**What to do**
Copy exactly the lines from the one containing "You are a GUI" through the last line of the records below, both included, and leave out the pictures.

(Extracted information Opens)

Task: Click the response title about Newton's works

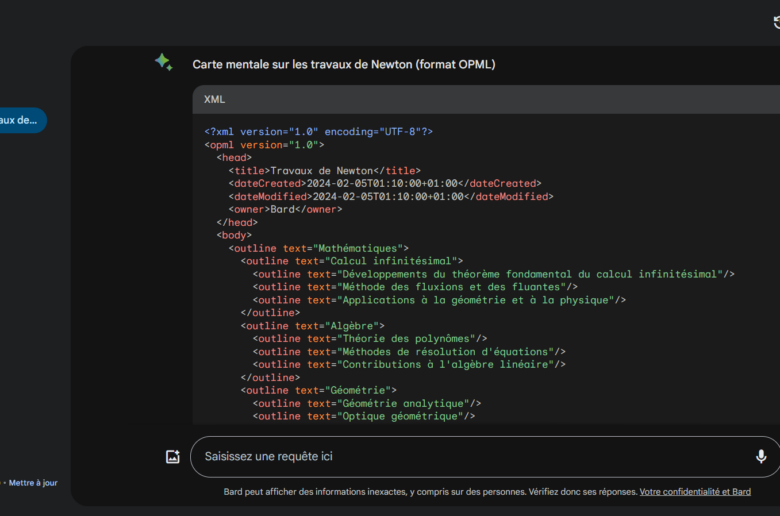Action: pyautogui.click(x=343, y=64)
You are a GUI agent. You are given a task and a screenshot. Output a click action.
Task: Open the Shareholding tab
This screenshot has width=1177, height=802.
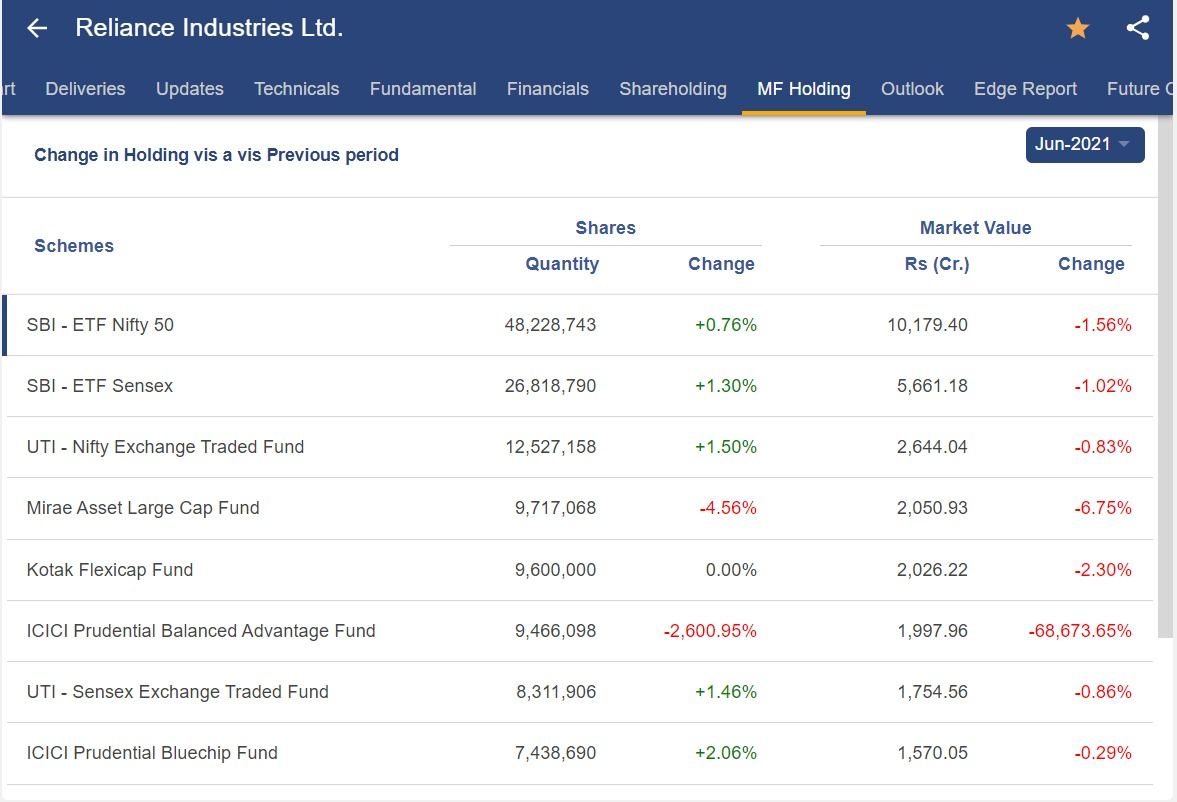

(Extracted information Closes)

**Result of this task**
You are a GUI agent. You are given a task and a screenshot. Output a click action.
Task: Open the Shareholding tab
This screenshot has width=1177, height=802.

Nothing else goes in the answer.